Recommended by NICE, they have been used successfully in varied settings. Since July 2011, around 650,000 people have completed the self-assessment score online (www.diabetes.org.uk/riskscore) and more than 60,000 through other means. The self-assessment score can also be completed with the help of a pharmacist at Boots and Tesco stores nationally.

Modelling work by NICE showed that utilising risk scores in a screening programme is cost-effective and is likely to be cost-saving in those from black and minority ethnic backgrounds. Work carried out by the Centre shows that the cost per case detected is lowered significantly, from £350 to around £200, by incorporating risk scores.

The effectiveness of community initiated screening for undiagnosed type 2 diabetes: The PRISM Study

PIs/Co-PIs involved: PI-Prof Kamlesh Khunti, Co-Is- Andy Willis, Dr Helen Eborall, Dr laura Gray, Dr Margaret Stone, Prof Melanie Davies

Funded by: CLAHRC LNR, Leicester City PCT, Merck Sharp & Dohme

There has been an increase in efforts in the last decade, towards early detection of type 2 diabetes to address the growing prevalence of the disease, and increased cost of treating complications. In order to increase the uptake of screening, tests are offered opportunistically using point of care or non-invasive tests in community settings such as faith centres and pharmacies. There is limited evidence of the effectiveness of this method of screening as it is difficult to collect follow up (diagnostic) data on participants who are referred to their GP for a confirmatory test.

This study is testing out two community pharmacy based methods of screening for diabetes: 1) Leicester self-assessment risk score, 2) Leicester self-assessment risk score followed by a finger prick HbA1c test. This study has been designed as a two arm randomised controlled trial and is being conducted in Lincoln County and Leicester City.

Outcomes/impact:

Collecting data on feasibility of screening including; screening yield (number of participants diagnosed with type 2 diabetes and impaired glucose regulation) will provide a quantitative measure of feasibility. It is anticipated that this data will be used to inform a cost-effectiveness analysis of the screening to provide data which can be compared to similar analyses of other screening methods for type 2 diabetes.
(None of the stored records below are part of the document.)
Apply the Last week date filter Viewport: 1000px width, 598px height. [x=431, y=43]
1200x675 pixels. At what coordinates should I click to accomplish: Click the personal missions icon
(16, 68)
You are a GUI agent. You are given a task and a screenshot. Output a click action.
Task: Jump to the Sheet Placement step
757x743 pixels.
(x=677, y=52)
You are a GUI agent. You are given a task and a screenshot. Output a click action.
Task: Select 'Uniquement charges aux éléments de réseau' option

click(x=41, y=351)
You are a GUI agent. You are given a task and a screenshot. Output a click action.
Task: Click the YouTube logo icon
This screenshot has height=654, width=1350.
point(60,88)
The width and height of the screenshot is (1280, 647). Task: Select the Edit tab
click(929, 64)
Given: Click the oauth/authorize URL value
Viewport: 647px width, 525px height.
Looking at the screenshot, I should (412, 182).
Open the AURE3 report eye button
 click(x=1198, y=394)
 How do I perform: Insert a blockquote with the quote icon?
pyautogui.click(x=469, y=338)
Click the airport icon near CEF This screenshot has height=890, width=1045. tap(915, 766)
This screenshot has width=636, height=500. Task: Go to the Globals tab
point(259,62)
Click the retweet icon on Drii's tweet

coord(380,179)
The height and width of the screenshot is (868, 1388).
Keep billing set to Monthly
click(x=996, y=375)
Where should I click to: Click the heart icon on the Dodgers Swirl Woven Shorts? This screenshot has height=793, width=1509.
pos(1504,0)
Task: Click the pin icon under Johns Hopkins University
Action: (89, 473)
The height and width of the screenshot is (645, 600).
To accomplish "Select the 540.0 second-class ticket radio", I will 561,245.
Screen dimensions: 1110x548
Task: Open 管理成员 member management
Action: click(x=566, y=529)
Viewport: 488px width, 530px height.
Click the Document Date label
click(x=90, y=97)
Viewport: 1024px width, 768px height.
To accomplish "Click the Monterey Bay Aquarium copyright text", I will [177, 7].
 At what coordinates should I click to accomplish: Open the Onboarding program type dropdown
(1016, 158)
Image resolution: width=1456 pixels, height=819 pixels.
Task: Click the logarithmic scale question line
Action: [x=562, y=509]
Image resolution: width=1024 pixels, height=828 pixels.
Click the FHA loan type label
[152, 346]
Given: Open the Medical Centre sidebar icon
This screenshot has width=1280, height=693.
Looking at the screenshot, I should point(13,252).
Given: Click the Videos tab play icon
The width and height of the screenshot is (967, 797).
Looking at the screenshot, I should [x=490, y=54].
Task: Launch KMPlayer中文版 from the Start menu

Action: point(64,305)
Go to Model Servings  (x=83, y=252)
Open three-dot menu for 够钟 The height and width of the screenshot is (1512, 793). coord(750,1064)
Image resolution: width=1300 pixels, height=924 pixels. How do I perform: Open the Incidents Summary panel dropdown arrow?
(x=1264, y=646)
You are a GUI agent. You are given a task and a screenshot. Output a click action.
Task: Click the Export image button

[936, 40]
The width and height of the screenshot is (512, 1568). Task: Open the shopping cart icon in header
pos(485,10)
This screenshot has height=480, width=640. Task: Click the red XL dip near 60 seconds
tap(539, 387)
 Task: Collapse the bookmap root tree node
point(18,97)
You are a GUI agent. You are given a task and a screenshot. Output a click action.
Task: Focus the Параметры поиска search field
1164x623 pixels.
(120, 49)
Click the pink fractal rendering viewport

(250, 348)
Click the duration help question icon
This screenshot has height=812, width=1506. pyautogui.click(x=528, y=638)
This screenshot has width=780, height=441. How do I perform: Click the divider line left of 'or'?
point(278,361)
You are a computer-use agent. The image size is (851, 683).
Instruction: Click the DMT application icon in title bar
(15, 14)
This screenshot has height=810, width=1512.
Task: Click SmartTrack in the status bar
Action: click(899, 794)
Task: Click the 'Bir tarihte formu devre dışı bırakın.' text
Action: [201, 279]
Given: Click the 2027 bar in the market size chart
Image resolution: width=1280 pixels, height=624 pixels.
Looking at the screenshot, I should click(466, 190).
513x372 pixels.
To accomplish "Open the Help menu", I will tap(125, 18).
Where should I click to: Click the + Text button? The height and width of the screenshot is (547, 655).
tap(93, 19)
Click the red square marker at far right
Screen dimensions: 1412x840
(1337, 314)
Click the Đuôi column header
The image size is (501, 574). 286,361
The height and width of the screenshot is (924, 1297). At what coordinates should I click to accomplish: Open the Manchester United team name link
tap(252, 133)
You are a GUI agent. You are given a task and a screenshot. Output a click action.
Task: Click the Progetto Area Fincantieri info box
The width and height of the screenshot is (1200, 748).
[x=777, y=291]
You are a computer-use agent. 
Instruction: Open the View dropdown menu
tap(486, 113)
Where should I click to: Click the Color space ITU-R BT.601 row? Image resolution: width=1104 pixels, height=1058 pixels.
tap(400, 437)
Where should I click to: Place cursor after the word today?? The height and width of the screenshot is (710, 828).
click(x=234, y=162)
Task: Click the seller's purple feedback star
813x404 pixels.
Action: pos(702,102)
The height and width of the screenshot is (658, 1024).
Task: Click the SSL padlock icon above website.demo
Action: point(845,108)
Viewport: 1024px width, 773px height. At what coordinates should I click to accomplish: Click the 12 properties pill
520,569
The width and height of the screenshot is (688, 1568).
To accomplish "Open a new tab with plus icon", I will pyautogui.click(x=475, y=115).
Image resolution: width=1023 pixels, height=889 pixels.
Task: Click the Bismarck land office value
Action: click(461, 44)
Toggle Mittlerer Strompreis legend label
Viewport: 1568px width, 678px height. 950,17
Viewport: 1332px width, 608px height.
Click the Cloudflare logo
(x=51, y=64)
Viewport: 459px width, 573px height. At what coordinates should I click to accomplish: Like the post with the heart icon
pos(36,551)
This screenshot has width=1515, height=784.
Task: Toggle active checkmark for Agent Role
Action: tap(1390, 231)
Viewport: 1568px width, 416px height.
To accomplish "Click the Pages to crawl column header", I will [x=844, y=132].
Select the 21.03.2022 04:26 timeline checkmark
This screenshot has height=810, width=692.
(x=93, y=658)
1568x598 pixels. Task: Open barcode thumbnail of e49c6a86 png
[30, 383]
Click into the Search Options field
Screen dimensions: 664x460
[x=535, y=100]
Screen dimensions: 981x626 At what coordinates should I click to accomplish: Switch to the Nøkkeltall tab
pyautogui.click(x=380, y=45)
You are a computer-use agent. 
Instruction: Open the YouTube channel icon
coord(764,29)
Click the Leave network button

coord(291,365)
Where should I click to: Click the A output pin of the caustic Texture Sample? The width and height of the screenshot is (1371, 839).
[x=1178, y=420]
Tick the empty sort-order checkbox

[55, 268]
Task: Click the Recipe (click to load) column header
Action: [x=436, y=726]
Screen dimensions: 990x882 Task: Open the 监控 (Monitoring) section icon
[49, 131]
In addition to the qualitative outcomes the study team have conducted a qualitative study including analysis of semi-structured interview transcripts to gather participating pharmacists’ views and experiences of providing the screening service. The results of this analysis provide valuable data on pharmacists’ views on feasibility and acceptability of the screening including barriers and facilitators to implementation which will be valuable in the designing of future community based screening interventions.